■ Work required: What is needed is an exact copy of all the entries.

■ Supplied data:
▼
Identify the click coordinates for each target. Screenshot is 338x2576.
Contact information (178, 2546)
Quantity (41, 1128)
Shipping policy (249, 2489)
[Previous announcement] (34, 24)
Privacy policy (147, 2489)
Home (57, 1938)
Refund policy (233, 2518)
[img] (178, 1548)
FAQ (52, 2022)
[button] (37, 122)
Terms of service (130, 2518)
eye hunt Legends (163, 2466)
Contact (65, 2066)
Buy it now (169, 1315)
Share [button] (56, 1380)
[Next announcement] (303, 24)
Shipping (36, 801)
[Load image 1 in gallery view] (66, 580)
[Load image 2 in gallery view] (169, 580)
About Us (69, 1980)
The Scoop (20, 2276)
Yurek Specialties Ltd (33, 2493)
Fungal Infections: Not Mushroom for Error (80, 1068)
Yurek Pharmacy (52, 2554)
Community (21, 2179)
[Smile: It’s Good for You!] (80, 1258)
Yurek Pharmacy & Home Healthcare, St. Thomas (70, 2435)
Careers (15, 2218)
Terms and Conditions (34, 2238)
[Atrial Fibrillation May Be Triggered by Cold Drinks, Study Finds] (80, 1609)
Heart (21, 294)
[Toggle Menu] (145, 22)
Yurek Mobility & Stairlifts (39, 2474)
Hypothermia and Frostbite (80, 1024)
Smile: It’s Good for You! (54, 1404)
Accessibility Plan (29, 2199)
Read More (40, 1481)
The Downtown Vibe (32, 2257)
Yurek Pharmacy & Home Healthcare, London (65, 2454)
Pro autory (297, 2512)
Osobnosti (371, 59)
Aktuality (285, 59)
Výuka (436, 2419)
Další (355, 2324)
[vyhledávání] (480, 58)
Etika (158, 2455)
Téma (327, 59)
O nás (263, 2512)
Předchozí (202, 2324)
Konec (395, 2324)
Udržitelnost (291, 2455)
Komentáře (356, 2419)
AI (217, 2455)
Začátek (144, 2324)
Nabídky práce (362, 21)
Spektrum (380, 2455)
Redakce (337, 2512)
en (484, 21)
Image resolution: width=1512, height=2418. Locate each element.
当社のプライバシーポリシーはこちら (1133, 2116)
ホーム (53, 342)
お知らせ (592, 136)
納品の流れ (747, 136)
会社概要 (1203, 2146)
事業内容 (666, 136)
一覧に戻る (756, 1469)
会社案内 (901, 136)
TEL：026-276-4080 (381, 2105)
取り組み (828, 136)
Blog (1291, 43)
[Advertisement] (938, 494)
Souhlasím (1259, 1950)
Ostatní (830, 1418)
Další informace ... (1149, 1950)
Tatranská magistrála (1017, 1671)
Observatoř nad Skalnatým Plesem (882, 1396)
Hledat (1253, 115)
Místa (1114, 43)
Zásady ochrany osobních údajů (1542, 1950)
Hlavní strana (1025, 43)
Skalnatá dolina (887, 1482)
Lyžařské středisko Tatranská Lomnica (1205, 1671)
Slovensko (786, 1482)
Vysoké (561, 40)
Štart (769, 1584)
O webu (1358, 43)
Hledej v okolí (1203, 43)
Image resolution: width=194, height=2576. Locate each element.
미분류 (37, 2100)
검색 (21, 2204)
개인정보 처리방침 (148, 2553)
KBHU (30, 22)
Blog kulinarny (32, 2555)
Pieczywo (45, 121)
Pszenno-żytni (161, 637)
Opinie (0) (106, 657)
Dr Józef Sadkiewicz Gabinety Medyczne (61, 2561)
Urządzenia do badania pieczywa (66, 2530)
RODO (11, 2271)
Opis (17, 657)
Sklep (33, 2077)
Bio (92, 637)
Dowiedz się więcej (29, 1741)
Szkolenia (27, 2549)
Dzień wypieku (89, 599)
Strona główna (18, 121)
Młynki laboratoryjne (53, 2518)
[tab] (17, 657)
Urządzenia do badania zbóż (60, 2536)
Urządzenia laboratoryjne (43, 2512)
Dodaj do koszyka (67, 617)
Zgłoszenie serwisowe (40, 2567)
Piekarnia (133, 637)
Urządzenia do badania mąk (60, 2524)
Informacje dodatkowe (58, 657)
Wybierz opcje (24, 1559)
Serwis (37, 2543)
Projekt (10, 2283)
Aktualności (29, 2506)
▲
■ Answer to the exercise:
Identify the click coordinates for each target. Screenshot is 338x2576.
Contact information (178, 2546)
Quantity (41, 1128)
Shipping policy (249, 2489)
[Previous announcement] (34, 24)
Privacy policy (147, 2489)
Home (57, 1938)
Refund policy (233, 2518)
[img] (178, 1548)
FAQ (52, 2022)
[button] (37, 122)
Terms of service (130, 2518)
eye hunt Legends (163, 2466)
Contact (65, 2066)
Buy it now (169, 1315)
Share [button] (56, 1380)
[Next announcement] (303, 24)
Shipping (36, 801)
[Load image 1 in gallery view] (66, 580)
[Load image 2 in gallery view] (169, 580)
About Us (69, 1980)
The Scoop (20, 2276)
Yurek Specialties Ltd (33, 2493)
Fungal Infections: Not Mushroom for Error (80, 1068)
Yurek Pharmacy (52, 2554)
Community (21, 2179)
[Smile: It’s Good for You!] (80, 1258)
Yurek Pharmacy & Home Healthcare, St. Thomas (70, 2435)
Careers (15, 2218)
Terms and Conditions (34, 2238)
[Atrial Fibrillation May Be Triggered by Cold Drinks, Study Finds] (80, 1609)
Heart (21, 294)
[Toggle Menu] (145, 22)
Yurek Mobility & Stairlifts (39, 2474)
Hypothermia and Frostbite (80, 1024)
Smile: It’s Good for You! (54, 1404)
Accessibility Plan (29, 2199)
Read More (40, 1481)
The Downtown Vibe (32, 2257)
Yurek Pharmacy & Home Healthcare, London (65, 2454)
Pro autory (297, 2512)
Osobnosti (371, 59)
Aktuality (285, 59)
Výuka (436, 2419)
Další (355, 2324)
[vyhledávání] (480, 58)
Etika (158, 2455)
Téma (327, 59)
O nás (263, 2512)
Předchozí (202, 2324)
Konec (395, 2324)
Udržitelnost (291, 2455)
Komentáře (356, 2419)
AI (217, 2455)
Začátek (144, 2324)
Nabídky práce (362, 21)
Spektrum (380, 2455)
Redakce (337, 2512)
en (484, 21)
Image resolution: width=1512, height=2418. Locate each element.
当社のプライバシーポリシーはこちら (1133, 2116)
ホーム (53, 342)
お知らせ (592, 136)
納品の流れ (747, 136)
会社概要 (1203, 2146)
事業内容 (666, 136)
一覧に戻る (756, 1469)
会社案内 (901, 136)
TEL：026-276-4080 (381, 2105)
取り組み (828, 136)
Blog (1291, 43)
[Advertisement] (938, 494)
Souhlasím (1259, 1950)
Ostatní (830, 1418)
Další informace ... (1149, 1950)
Tatranská magistrála (1017, 1671)
Observatoř nad Skalnatým Plesem (882, 1396)
Hledat (1253, 115)
Místa (1114, 43)
Zásady ochrany osobních údajů (1542, 1950)
Hlavní strana (1025, 43)
Skalnatá dolina (887, 1482)
Lyžařské středisko Tatranská Lomnica (1205, 1671)
Slovensko (786, 1482)
Vysoké (561, 40)
Štart (769, 1584)
O webu (1358, 43)
Hledej v okolí (1203, 43)
Image resolution: width=194, height=2576. Locate each element.
미분류 (37, 2100)
검색 (21, 2204)
개인정보 처리방침 (148, 2553)
KBHU (30, 22)
Blog kulinarny (32, 2555)
Pieczywo (45, 121)
Pszenno-żytni (161, 637)
Opinie (0) (106, 657)
Dr Józef Sadkiewicz Gabinety Medyczne (61, 2561)
Urządzenia do badania pieczywa (66, 2530)
RODO (11, 2271)
Opis (17, 657)
Sklep (33, 2077)
Bio (92, 637)
Dowiedz się więcej (29, 1741)
Szkolenia (27, 2549)
Dzień wypieku (89, 599)
Strona główna (18, 121)
Młynki laboratoryjne (53, 2518)
[tab] (17, 657)
Urządzenia do badania zbóż (60, 2536)
Urządzenia laboratoryjne (43, 2512)
Dodaj do koszyka (67, 617)
Zgłoszenie serwisowe (40, 2567)
Piekarnia (133, 637)
Urządzenia do badania mąk (60, 2524)
Informacje dodatkowe (58, 657)
Wybierz opcje (24, 1559)
Serwis (37, 2543)
Projekt (10, 2283)
Aktualności (29, 2506)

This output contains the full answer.